TEXTE PRÉSENTÉ
Premier volet d'une serie de cinq romans consacré à l'Islam (Le quintet de l'Islam) et son influence à travers les âges, cet opus commence en 1153, en Sicile, terre somme toute assez tolérante, où les cultures Chrétienne, Juives et Musulmane se marient de façon relativement respectueuse, sous la tutelle du Sultan Rujari, ou Roi Roger II, descendant de conquérants Normands s'étant taillé un fief en Italie du sud.
Je suis extrêmement partagé sur ce bouquin… d'un côté l'Histoire, le meilleur des scénarios comme d'habitude. En fin de règne notre bon Roger II faibli, tant physiquement que mentalement, laissant peu à peu de la place pour les évêques chrétiens intégristes tolérant très mal cette cohabitation intelligente. Ce dernier vendra progressivement son âme pour maintenir sa succession au trône, sacrifiant un proche musulman sur l'autel de la bêtise humaine. Bien entendu ces derniers, pas franchement d'accord, finiront eux aussi par mettre le feu à quelques gens d'église, et une nouvelle phase de guerre reprendra de plus belle.
Ce contexte est bien documenté, bien narré (bien qu'étant tout sauf exhaustif), distillé au fil des pages de manière assez légère mais efficace, et permet une compréhension globale de cette Sicile au fragile équilibre du XIIeme siècle. Bon point donc.

RELEVÉ
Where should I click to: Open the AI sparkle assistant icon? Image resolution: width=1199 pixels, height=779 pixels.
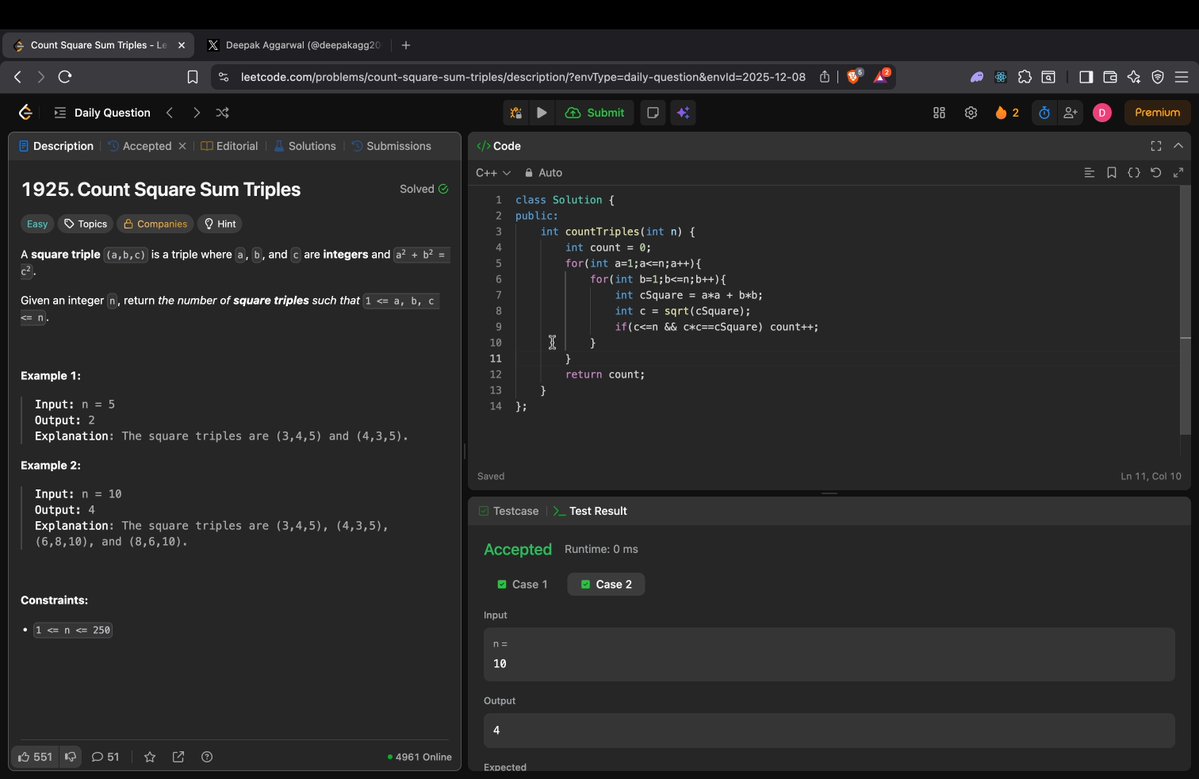(x=683, y=112)
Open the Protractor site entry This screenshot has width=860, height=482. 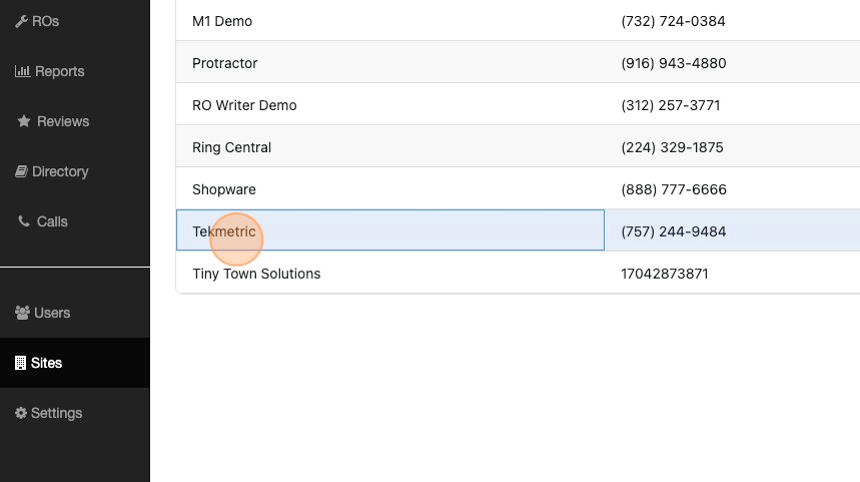[x=225, y=63]
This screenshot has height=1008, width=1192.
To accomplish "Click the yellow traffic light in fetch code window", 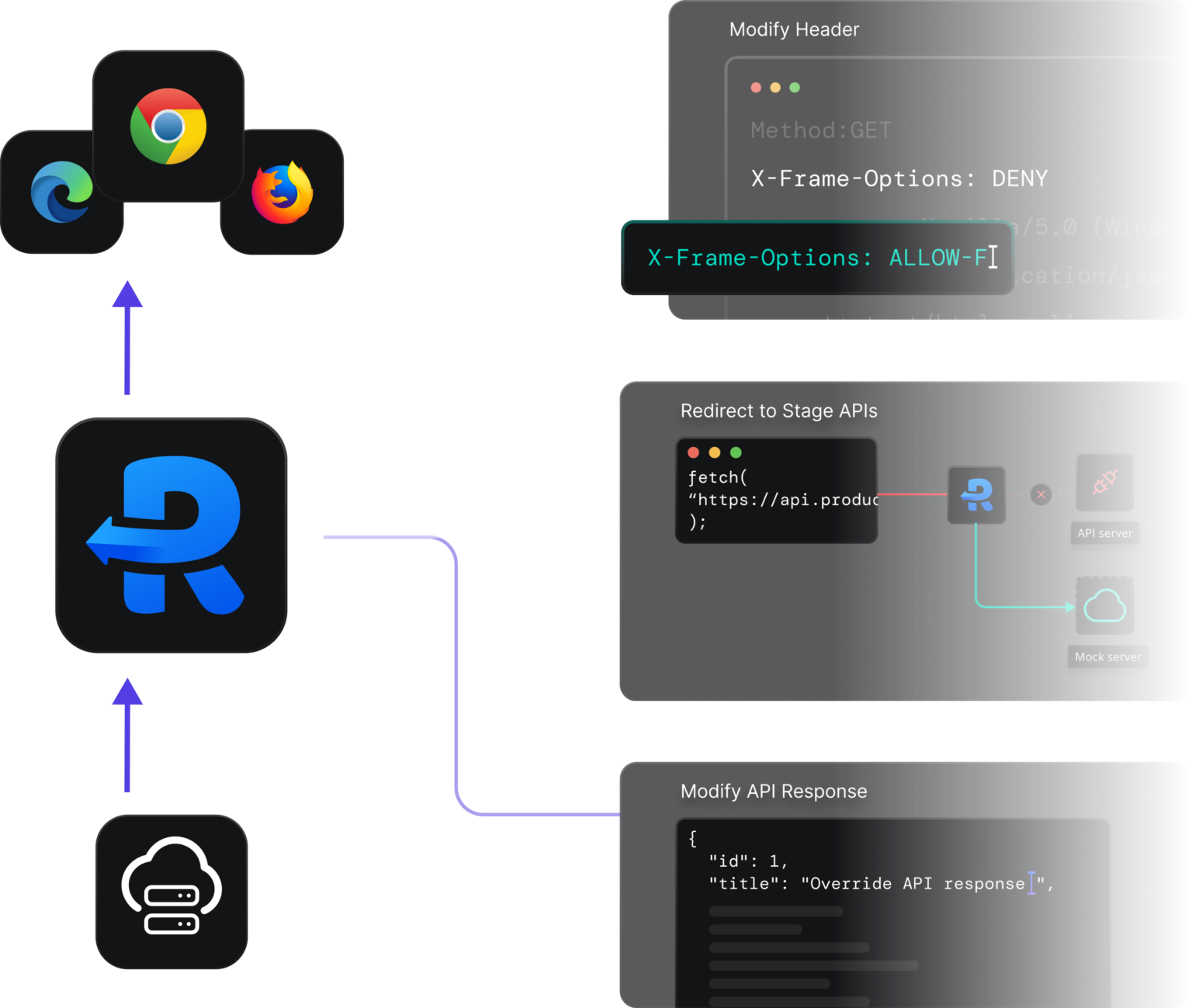I will tap(715, 452).
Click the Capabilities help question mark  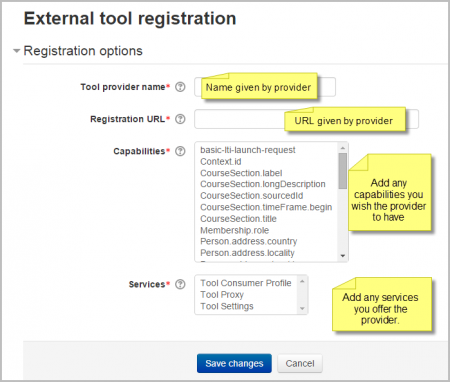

CONSIGNE
Reproduisez intégralement et à l'identique la critique du roman consacré à la Sicile de Roger II.

RÉSULTAT
Premier volet d'une serie de cinq romans consacré à l'Islam (Le quintet de l'Islam) et son influence à travers les âges, cet opus commence en 1153, en Sicile, terre somme toute assez tolérante, où les cultures Chrétienne, Juives et Musulmane se marient de façon relativement respectueuse, sous la tutelle du Sultan Rujari, ou Roi Roger II, descendant de conquérants Normands s'étant taillé un fief en Italie du sud.
Je suis extrêmement partagé sur ce bouquin… d'un côté l'Histoire, le meilleur des scénarios comme d'habitude. En fin de règne notre bon Roger II faibli, tant physiquement que mentalement, laissant peu à peu de la place pour les évêques chrétiens intégristes tolérant très mal cette cohabitation intelligente. Ce dernier vendra progressivement son âme pour maintenir sa succession au trône, sacrifiant un proche musulman sur l'autel de la bêtise humaine. Bien entendu ces derniers, pas franchement d'accord, finiront eux aussi par mettre le feu à quelques gens d'église, et une nouvelle phase de guerre reprendra de plus belle.
Ce contexte est bien documenté, bien narré (bien qu'étant tout sauf exhaustif), distillé au fil des pages de manière assez légère mais efficace, et permet une compréhension globale de cette Sicile au fragile équilibre du XIIeme siècle. Bon point donc.